INFORMATION SUPPLIED

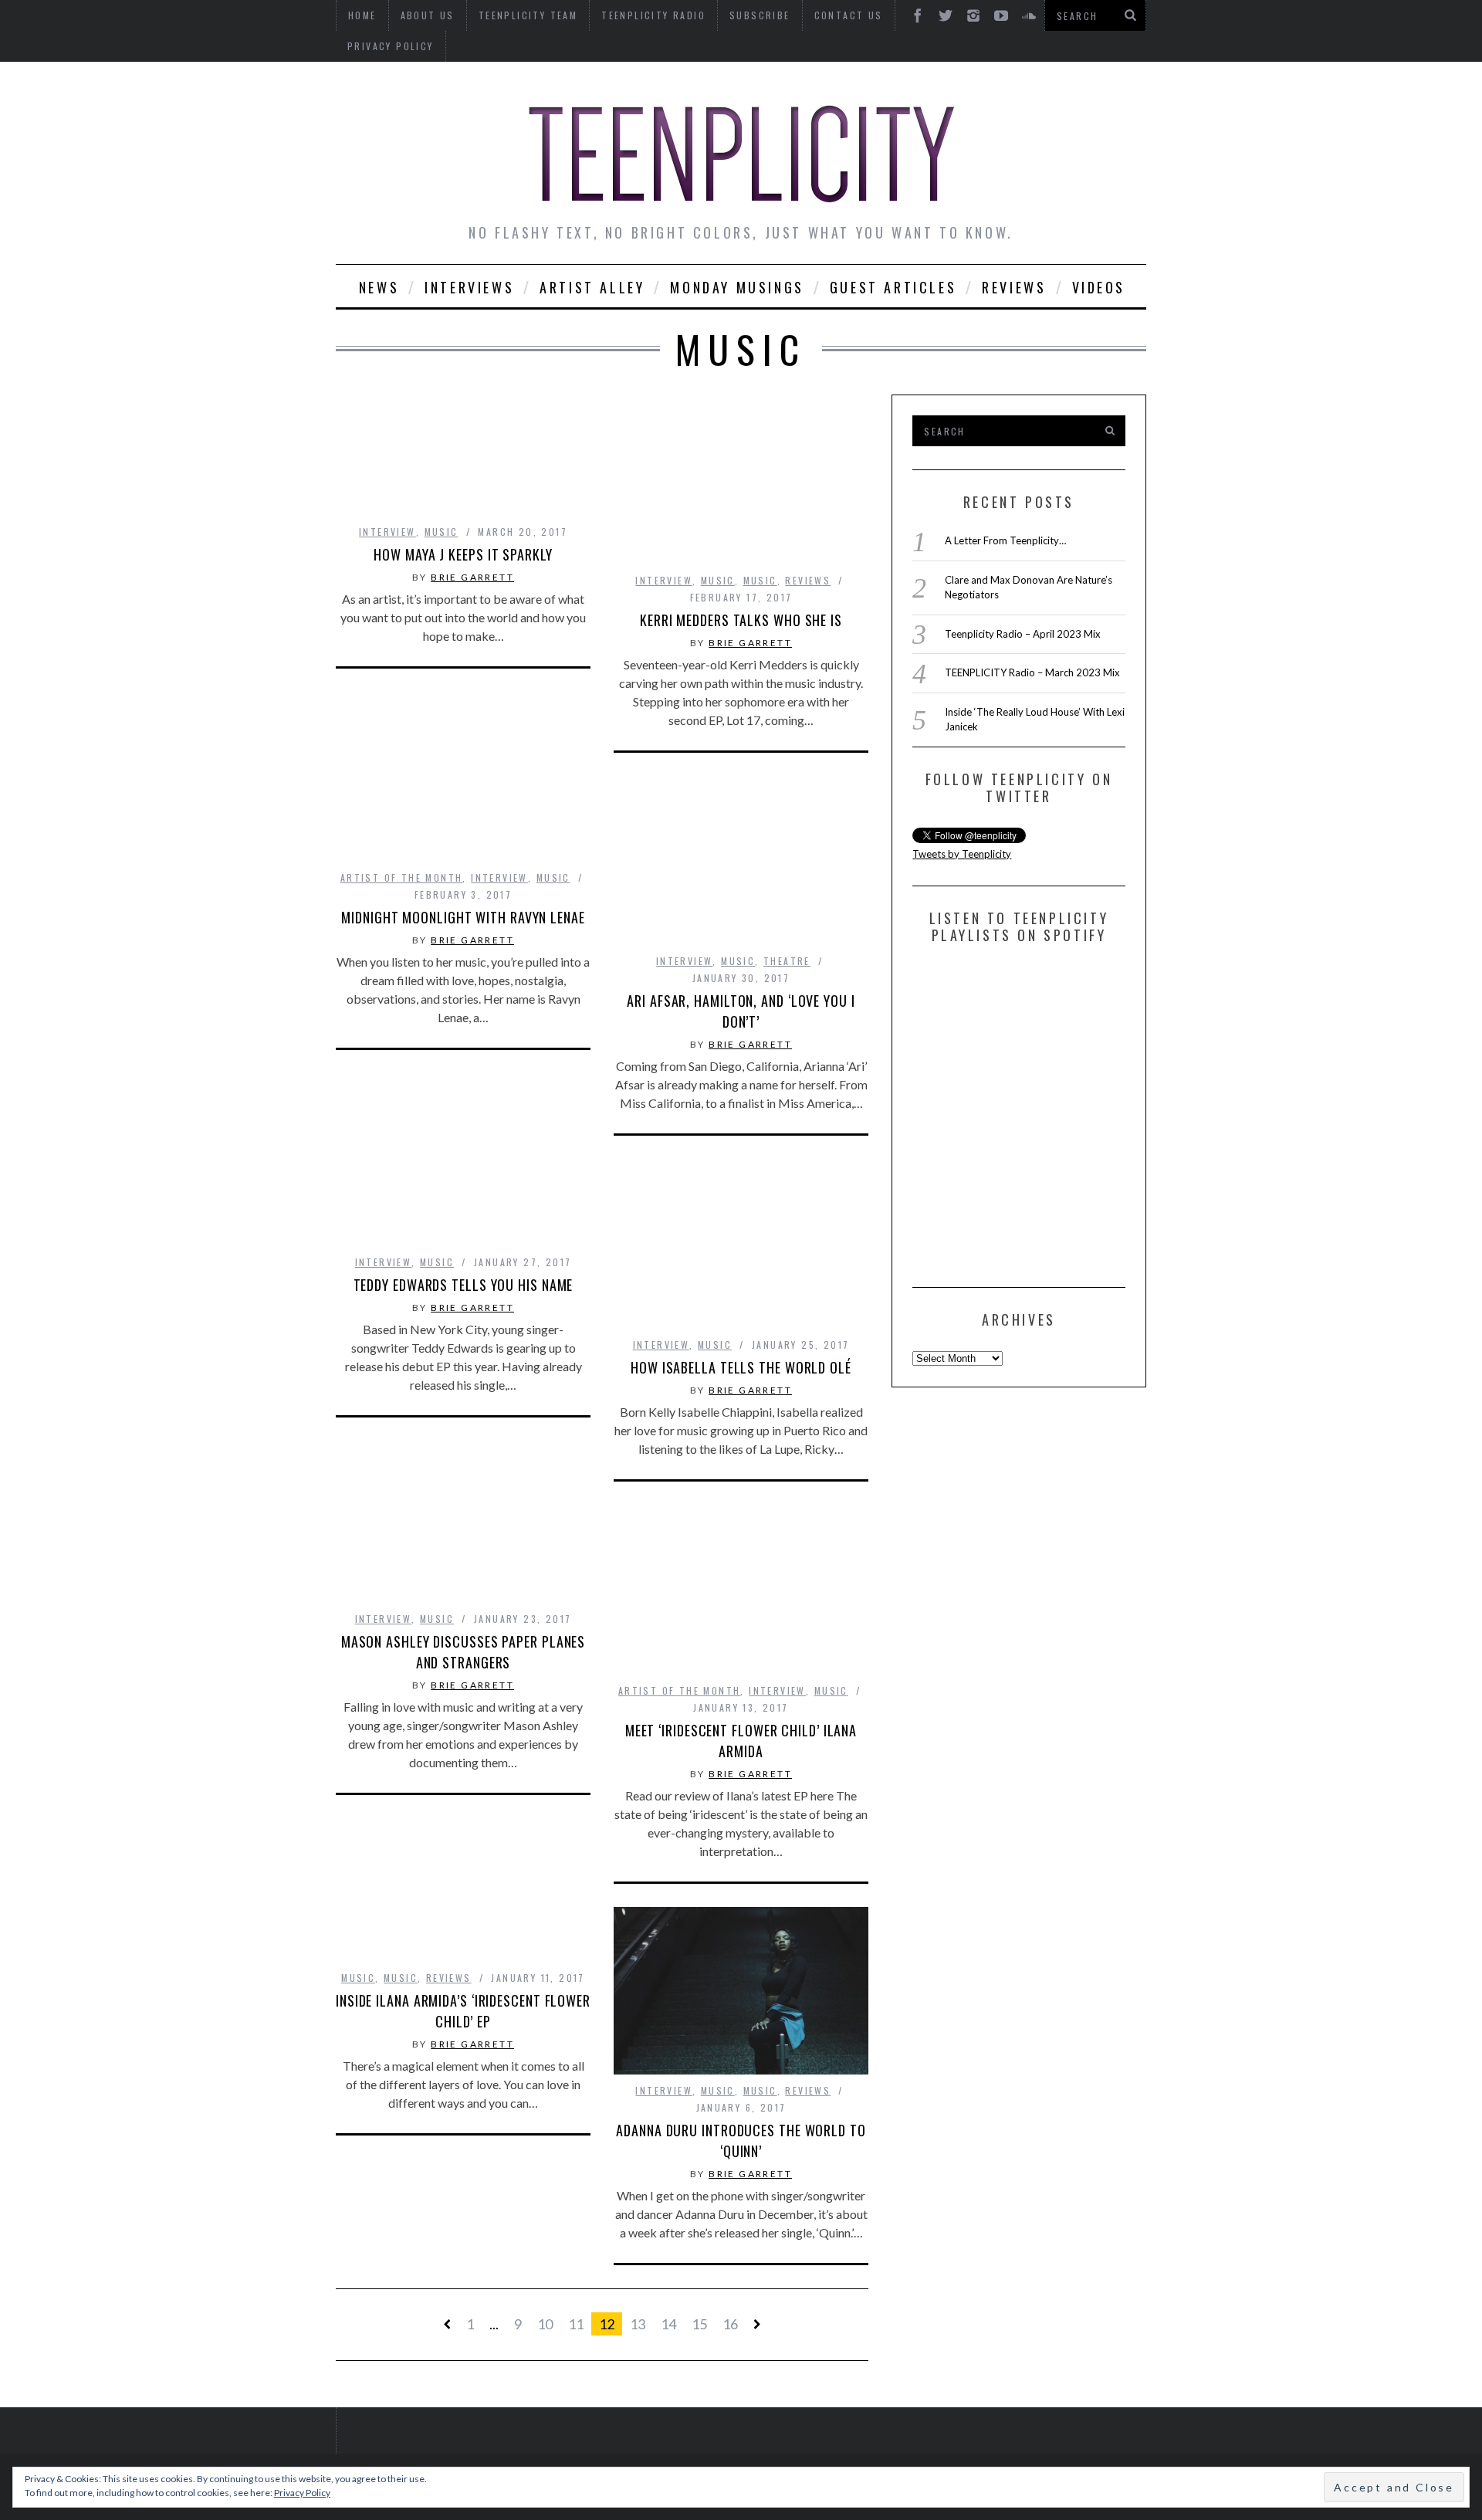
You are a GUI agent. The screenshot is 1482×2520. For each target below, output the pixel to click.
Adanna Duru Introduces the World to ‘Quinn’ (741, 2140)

...

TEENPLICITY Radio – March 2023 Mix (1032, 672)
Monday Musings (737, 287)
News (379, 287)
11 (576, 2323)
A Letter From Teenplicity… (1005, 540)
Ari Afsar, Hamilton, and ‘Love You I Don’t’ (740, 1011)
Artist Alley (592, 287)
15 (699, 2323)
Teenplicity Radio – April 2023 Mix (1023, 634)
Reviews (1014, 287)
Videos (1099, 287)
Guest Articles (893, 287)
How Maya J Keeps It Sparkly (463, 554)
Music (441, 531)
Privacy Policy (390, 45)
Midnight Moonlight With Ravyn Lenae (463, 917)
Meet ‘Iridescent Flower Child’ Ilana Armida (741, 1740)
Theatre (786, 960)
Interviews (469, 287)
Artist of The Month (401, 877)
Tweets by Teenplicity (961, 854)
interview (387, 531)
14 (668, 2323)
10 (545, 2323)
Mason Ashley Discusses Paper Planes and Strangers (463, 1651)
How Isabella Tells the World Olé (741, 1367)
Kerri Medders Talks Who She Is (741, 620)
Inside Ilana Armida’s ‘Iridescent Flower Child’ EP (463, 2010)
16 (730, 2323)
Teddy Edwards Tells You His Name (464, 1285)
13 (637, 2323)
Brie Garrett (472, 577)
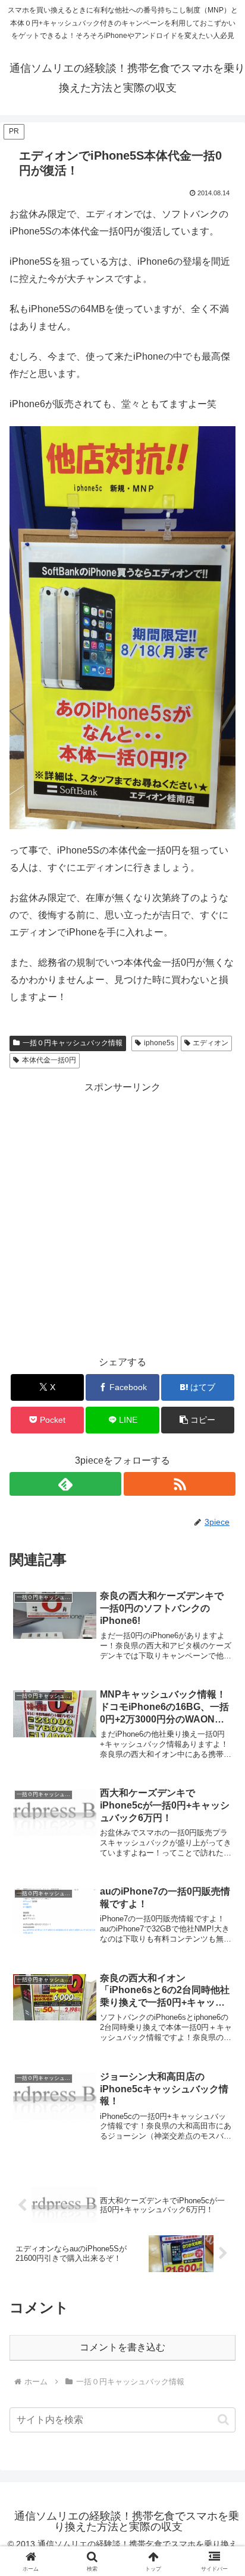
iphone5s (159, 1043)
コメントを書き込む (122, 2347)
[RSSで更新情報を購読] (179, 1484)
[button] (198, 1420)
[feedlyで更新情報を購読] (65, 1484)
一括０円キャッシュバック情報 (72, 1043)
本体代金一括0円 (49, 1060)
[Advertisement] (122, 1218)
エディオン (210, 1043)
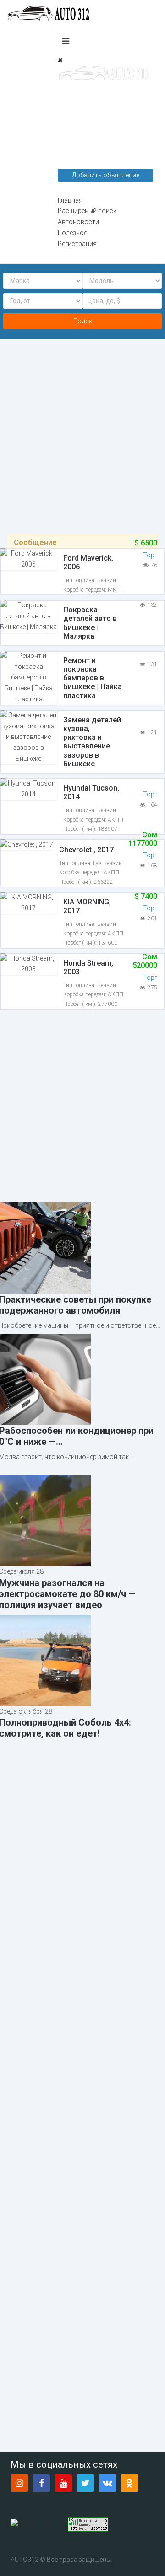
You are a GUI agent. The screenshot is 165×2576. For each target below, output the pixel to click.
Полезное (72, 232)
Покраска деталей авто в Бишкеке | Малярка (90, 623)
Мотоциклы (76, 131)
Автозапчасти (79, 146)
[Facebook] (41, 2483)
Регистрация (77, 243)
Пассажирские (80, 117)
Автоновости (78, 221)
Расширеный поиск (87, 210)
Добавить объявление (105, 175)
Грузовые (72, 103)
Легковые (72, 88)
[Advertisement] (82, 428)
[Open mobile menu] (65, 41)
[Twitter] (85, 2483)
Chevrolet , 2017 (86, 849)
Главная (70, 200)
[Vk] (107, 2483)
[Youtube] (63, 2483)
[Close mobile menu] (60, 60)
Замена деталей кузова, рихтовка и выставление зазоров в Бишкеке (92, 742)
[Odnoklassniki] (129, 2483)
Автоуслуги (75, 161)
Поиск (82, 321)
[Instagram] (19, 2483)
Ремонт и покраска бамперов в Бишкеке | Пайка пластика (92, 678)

REQUIRED ACTION
Show every line above in which the word "Flower" appears.

SOLUTION TO THIS PROBLEM
Meet ‘Iridescent Flower Child’ Ilana Armida (741, 1740)
Inside Ilana Armida’s ‘Iridescent Flower Child’ EP (463, 2010)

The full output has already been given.